All of the appliances, as well as the axles, and the floor are covered by their individual manufactur's warranty. I'm not sure about the frame of the trailer.

Tim


----------



## outdrs1 (Apr 22, 2005)

hatcityhosehauler said:


> I'm pretty sure a year is the industry standard, until you get into the higher end units that are designed for full timing.
> 
> All of the appliances, as well as the axles, and the floor are covered by their individual manufactur's warranty. I'm not sure about the frame of the trailer.
> 
> ...


The Zepplin is not a higher end unit.
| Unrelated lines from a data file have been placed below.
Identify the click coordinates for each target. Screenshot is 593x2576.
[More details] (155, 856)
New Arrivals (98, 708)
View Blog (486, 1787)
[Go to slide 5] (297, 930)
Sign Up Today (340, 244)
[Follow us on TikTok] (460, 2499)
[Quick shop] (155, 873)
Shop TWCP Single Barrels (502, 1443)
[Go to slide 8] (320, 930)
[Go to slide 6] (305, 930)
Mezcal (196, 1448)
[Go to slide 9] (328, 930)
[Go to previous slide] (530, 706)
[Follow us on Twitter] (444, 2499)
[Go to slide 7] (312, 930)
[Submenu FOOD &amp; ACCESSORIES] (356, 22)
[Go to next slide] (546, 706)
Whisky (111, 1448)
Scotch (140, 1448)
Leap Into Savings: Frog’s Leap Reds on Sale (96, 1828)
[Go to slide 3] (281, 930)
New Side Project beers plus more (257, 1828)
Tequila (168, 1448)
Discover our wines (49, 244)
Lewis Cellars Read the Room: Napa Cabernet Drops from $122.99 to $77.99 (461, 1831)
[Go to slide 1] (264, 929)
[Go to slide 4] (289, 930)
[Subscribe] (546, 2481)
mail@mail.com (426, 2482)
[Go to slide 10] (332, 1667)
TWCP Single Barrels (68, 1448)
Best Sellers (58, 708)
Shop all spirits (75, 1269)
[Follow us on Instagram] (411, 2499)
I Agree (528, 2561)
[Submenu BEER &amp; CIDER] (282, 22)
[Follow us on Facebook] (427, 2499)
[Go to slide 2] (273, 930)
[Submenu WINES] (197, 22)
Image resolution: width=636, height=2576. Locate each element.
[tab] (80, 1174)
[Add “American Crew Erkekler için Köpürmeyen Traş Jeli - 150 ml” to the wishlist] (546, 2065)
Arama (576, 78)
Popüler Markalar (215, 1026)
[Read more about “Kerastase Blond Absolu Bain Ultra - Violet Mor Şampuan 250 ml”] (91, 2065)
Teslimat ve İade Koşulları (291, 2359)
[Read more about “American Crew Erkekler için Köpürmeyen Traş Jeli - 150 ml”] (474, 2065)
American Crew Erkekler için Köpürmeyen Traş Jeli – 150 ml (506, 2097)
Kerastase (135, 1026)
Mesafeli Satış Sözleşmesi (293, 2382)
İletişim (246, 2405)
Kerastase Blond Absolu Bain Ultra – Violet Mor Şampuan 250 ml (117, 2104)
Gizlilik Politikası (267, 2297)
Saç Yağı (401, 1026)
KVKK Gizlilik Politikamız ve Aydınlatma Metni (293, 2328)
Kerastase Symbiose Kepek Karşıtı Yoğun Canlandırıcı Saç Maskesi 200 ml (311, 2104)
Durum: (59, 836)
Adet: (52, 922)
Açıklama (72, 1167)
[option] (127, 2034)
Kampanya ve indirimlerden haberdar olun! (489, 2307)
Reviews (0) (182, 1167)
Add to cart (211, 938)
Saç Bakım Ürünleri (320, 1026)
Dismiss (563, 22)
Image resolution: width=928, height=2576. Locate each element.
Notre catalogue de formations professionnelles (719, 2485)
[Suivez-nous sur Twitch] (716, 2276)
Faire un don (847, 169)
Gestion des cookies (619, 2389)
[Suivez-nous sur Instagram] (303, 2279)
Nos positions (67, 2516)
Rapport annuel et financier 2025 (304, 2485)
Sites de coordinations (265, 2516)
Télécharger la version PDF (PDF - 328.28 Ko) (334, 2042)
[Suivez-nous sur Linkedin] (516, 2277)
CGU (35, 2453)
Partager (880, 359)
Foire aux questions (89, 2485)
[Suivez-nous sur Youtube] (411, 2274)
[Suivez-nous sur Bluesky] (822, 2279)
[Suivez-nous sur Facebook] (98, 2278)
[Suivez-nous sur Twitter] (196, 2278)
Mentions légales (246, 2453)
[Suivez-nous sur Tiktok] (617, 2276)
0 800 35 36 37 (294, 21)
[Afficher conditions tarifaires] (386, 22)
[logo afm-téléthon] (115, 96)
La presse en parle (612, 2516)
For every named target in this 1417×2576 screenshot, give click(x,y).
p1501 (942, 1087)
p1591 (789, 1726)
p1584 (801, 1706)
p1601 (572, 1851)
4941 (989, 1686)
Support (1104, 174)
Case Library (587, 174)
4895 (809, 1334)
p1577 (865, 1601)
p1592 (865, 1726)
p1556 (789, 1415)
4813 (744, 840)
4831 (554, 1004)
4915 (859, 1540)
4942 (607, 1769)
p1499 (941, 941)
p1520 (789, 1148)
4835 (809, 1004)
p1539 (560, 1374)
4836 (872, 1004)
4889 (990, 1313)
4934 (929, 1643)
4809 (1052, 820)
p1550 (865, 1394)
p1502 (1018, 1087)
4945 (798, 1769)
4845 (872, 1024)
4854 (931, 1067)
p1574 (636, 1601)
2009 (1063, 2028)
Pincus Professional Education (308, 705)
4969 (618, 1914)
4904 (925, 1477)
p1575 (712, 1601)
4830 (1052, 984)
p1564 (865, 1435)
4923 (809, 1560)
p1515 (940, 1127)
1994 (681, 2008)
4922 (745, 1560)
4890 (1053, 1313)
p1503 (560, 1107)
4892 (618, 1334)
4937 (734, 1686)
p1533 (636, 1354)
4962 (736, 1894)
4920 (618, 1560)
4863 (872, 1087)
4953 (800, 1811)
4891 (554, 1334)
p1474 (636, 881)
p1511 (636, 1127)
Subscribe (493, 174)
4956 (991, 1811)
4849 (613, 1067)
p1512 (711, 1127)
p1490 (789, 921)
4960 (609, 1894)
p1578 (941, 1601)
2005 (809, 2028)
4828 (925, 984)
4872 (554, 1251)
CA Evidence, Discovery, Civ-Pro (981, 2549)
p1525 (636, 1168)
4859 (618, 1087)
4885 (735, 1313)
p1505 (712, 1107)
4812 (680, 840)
Priced well below the Outback.


----------



## Allsixofus (Mar 10, 2005)

My GulfBreeze 28TRS has a 2 year.... the Outback in 1....


----------



## Castle Rock Outbackers (Jan 18, 2004)

Outbacks are warranteed as follows:

Rubber roof - 12 years
Plumbing - 10 years
Furnace - 5 years
A/C - 2 years
Awning - 3 years
Microwave - 3 years
Refrigerator - 3 years
Water heater - 2 years
Smoke detector - 3 years
Water pump - 2 years
Fiberglass exterior - 2 years
Steel frame - 2 years
Axles - 2 years
TV antenna - 2 years
Stovetop range - 2 years
Toilet - 2 years
Countertop - 2 years

Everything else - 1 year

Randy


----------



## Parker Outbacker (Dec 17, 2004)

Randy you're all over this stuff. What do you do, stay up at night and keep up on the latest Outback specs
















..ok, glad to see someone is..they keep me in line.


----------



## NDJollyMon (Aug 22, 2003)

Yea...looks like most of my warranties are expiring. Bummer. That's when things break.


----------



## mskyoutback (Jul 27, 2004)

NDJollyMon said:


> Yea...looks like most of my warranties are expiring. Bummer. That's when things break.
> [snapback]33750[/snapback]​


Must be time to buy a new one!


----------



## Castle Rock Outbackers (Jan 18, 2004)

I'm on Outbacks like white on rice, Parker. I spent Saturday working on version 2 of the Outbacker Screen room. Will post photos soon. And then it snowed on Sunday night, probably because you already de-winterized.









Randy


----------



## NDJollyMon (Aug 22, 2003)

mskyoutback said:


> NDJollyMon said:
> 
> 
> > Yea...looks like most of my warranties are expiring. Bummer. That's when things break.
> ...


Funny you should say that...after that post I went to NADA to see the value!









Yea...the wife would surely kill me. (saving for Hawaii you know!) sunny


----------



## aceweigle (Apr 21, 2005)

WOW...thank you for the list of warranty items!!!

As the owner of TT with no warranty......I cant explain the nervous feeling in my stomach everytime it rains. Just waiting for that stupid thing to leak.

I've been reading on this site for about a week now...and I have to say I am impressed with the way people handle their posts......not to mention the fact that 98% of the posts are positive!!!

Unlike the message board for the TT I currently own......it is 99% negative!!!

thanx for the great information...


----------



## Radar (Dec 1, 2005)

The Outback Warrantee. Is it only good for the original owner or subsequent owners as well. I just bought a genatlly used OUtback 21RS and waiting for the misplaced owners manuel


----------